Выслушай меня, Беллами, выслушай, если ты действительно существуешь, если прячешься где-то у меня внутри. Тебе надо меня выслушать — тебе надо понять. Вот ты прячешься глубоко под черепом. А в один прекрасный день, в любой день, ты можешь очутиться за стеклянной витриной в зале приемов другого Охотника за головами, и толпы простонародья приникнут снаружи к смотровым люкам, и гости будут приходить, разглядывать тебя в витрине и завидовать ее владельцу, а его жены выстроятся вблизи в своих драгоценностях и шелках.

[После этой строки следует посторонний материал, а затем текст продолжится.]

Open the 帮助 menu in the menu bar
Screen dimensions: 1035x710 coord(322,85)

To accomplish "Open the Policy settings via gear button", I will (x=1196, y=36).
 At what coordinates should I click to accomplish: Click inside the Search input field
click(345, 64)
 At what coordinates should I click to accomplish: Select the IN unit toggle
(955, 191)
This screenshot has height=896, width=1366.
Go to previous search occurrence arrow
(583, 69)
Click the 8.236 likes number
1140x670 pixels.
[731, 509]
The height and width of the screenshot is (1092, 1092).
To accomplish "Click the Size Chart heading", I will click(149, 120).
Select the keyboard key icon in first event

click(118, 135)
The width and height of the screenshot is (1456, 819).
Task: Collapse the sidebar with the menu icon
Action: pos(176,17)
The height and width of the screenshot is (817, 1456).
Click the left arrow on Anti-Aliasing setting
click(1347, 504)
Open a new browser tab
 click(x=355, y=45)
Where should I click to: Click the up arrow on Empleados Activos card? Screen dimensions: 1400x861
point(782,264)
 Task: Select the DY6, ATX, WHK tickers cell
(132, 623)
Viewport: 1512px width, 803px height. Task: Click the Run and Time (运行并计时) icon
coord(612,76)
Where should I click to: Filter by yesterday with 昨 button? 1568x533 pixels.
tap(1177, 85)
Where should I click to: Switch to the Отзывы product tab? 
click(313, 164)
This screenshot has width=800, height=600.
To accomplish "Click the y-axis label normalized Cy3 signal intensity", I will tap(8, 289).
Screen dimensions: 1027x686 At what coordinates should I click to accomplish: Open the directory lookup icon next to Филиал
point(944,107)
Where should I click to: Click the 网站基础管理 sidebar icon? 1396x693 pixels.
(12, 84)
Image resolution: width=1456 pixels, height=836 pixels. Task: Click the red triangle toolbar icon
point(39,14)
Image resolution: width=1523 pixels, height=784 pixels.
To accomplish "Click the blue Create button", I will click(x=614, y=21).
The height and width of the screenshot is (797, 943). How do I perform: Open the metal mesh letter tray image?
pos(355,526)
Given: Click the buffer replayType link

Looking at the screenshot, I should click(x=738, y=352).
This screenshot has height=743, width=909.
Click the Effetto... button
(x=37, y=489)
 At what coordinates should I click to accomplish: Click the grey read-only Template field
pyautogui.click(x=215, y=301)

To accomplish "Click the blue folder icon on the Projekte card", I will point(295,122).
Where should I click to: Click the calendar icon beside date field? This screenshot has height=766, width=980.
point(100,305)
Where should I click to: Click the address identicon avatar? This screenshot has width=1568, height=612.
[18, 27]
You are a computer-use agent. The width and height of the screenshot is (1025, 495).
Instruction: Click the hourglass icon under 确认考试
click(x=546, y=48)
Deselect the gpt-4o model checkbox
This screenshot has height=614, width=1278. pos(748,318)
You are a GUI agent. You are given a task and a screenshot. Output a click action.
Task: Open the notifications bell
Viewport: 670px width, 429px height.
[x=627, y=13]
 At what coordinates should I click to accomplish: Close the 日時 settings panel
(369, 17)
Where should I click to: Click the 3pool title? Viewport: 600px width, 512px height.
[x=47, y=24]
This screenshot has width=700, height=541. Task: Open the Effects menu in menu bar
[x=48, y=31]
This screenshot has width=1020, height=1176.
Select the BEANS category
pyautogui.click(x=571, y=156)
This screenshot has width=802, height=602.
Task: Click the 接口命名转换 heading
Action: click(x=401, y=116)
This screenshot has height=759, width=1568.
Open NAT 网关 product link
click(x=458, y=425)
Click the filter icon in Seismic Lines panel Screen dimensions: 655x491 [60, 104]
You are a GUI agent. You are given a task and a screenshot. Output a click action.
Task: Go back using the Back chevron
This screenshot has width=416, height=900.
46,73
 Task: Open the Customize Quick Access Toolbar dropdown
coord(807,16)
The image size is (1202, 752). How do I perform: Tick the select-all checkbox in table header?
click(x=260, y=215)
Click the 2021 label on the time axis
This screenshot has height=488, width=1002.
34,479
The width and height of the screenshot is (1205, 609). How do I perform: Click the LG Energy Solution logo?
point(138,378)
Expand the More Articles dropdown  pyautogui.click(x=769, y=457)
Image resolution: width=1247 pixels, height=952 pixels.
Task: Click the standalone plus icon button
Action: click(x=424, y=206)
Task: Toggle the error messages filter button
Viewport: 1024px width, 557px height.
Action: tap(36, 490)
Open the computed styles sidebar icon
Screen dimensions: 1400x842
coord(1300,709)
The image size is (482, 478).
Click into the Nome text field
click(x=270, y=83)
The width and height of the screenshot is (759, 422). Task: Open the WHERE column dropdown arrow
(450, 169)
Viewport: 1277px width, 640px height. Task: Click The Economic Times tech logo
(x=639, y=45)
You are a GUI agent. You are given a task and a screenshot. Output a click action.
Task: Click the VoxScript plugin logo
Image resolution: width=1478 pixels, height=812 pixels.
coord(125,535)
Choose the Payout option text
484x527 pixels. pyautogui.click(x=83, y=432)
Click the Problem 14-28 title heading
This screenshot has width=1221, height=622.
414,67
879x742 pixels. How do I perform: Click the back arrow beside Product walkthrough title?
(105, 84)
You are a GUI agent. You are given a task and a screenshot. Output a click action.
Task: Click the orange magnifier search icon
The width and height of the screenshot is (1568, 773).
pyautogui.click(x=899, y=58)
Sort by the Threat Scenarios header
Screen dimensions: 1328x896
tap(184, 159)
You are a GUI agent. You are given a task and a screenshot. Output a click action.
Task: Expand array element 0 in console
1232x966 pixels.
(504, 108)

Может, ты и не понимаешь меня, Беллами. Может, тебе и сейчас хорошо. Вероятно, ты просто не представляешь себе того реального мира, в котором мне приходится жить. Сто или тысячу лет назад все, возможно, было бы иначе. Но нынче XXI век. Мы живем сегодня, а не позавчера, и назад нет возврата.
Сдается мне, ты все-таки не понимаешь.
Видишь ли, выбора не дано. Либо ты заканчиваешь счеты с жизнью за стеклянной витриной другого Охотника и вся твоя коллекция следует за тобой, а жен твоих и детей изгоняют и причисляют к простонародью; либо ты умираешь собственной смертью (самоубийство, скажем) и твою коллекцию наследует твой старший сын, а сам ты обретаешь бессмертие в пластмассовом монументе. И стоишь на века, отлитый в прозрачной пластмассе, на пьедестале у границ Сентрал-парка, как Ренуэй, и старик Фальконер, и Бренная, и остальные бессмертные. И все тебя помнят, все восхищаются тобой и завидуют тебе…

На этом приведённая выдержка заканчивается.